One of the funnest holidays of all time is right around the corner, but Halloween isn’t all about creepy costumes and sugary candy. Sometimes, there is a hidden side to Halloween that is even scarier than a haunted house. In honour of Halloween, here is some spooky music for the skeleton inside of you…
10. Ghost: Opus Eponymous (2010)
Grammis award winning act Ghost churns out a blend of eerie metallic slop in the vein of Mercyful Fate, but is also influenced by a touch of gothic flare.
The band is comprised of cloaked, hooded, and masked musicians known as Nameless Ghouls led by the enigmatic anti-pope and master of (Satanic) ceremonies, Papa Emeritus II.
“Opus Eponymous” is the band’s debut album featuring the single, “Elizabeth,” a chilling elegy about Elizabeth Báthory, a Hungarian countess who allegedly tortured and murdered over 600 virgin farm girls throughout the 16th and 17th centuries.
Ghost has many thematically appropriate songs for the darker side of Halloween, if you’re up to the challenge.
9. Candlemass: Nightfall (1987)

Given task a -
Using the Halloween music list, answer these:
(i) In what year did Ghost's "Opus Eponymous" come out?
(ii) What are the band's masked musicians called?
(iii) Which Candlemass album appears at number 9?
The records that come next are unrelated to the Halloween music list.

Extracted material -
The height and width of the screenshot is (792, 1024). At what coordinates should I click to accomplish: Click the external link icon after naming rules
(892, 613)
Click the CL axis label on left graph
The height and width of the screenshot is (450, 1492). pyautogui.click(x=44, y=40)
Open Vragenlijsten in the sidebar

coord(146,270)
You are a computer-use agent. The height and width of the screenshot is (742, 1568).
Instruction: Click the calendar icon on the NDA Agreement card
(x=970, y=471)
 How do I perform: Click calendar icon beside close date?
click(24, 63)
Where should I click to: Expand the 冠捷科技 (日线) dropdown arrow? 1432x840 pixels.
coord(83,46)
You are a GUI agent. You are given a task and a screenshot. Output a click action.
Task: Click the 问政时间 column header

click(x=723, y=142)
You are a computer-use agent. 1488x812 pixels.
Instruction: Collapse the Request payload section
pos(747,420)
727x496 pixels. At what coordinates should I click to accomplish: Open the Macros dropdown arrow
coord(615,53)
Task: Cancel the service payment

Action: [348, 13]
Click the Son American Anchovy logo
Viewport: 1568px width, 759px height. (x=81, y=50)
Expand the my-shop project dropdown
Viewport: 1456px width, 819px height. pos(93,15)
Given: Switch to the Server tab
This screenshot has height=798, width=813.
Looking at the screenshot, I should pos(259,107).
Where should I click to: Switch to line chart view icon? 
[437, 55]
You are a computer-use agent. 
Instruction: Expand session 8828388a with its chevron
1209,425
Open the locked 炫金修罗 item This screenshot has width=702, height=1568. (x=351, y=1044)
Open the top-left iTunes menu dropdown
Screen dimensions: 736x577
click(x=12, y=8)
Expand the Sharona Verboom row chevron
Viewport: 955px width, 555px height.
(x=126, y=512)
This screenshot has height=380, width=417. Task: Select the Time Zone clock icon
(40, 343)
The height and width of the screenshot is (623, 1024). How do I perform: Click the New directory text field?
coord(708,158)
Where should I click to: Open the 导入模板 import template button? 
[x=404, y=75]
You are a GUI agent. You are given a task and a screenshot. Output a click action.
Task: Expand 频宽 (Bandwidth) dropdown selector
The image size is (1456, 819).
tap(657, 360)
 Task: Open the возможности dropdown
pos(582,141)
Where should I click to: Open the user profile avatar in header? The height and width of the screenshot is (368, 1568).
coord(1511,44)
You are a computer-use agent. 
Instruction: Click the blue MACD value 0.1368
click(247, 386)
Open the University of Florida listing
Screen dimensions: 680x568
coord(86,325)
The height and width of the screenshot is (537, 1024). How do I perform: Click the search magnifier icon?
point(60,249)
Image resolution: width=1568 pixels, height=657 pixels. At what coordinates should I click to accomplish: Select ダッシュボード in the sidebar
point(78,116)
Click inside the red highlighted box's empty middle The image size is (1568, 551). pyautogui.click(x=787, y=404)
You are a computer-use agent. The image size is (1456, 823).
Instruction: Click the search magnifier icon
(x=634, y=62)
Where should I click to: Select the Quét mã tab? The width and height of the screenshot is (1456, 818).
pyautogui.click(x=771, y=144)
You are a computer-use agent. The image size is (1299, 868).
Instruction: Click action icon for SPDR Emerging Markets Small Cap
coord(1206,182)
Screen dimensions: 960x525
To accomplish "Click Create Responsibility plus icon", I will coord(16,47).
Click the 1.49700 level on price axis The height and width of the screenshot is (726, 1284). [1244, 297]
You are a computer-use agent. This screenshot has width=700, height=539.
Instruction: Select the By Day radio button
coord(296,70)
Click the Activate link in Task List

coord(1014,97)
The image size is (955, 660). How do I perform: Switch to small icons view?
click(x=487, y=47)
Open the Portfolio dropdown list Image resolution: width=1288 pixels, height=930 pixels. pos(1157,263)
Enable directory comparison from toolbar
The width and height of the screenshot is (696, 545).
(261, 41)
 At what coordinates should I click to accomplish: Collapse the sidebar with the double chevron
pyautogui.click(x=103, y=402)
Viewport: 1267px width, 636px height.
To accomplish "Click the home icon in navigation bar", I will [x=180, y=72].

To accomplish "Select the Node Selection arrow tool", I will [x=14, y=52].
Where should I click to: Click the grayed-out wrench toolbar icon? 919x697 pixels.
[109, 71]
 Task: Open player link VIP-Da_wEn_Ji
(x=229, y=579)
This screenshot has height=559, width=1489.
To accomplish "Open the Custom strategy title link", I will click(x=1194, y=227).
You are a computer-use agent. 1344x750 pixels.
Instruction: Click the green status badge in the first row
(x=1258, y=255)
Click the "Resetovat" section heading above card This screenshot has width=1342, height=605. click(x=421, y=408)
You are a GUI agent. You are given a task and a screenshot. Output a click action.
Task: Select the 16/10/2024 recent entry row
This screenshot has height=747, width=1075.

Given task b - From the records, output as a JSON list of strings, one per line with blank lines left out, the lines from the one containing "This screenshot has height=380, width=417." up to and including the one containing "pos(582,141)".

Exercise answer a -
(i) 2010
(ii) Nameless Ghouls
(iii) Nightfall

Exercise answer b -
[
  "This screenshot has height=380, width=417. Task: Select the Time Zone clock icon",
  "(40, 343)",
  "The height and width of the screenshot is (623, 1024). How do I perform: Click the New directory text field?",
  "coord(708,158)",
  "Where should I click to: Open the 导入模板 import template button? ",
  "[x=404, y=75]",
  "You are a GUI agent. You are given a task and a screenshot. Output a click action.",
  "Task: Expand 频宽 (Bandwidth) dropdown selector",
  "The image size is (1456, 819).",
  "tap(657, 360)",
  " Task: Open the возможности dropdown",
  "pos(582,141)"
]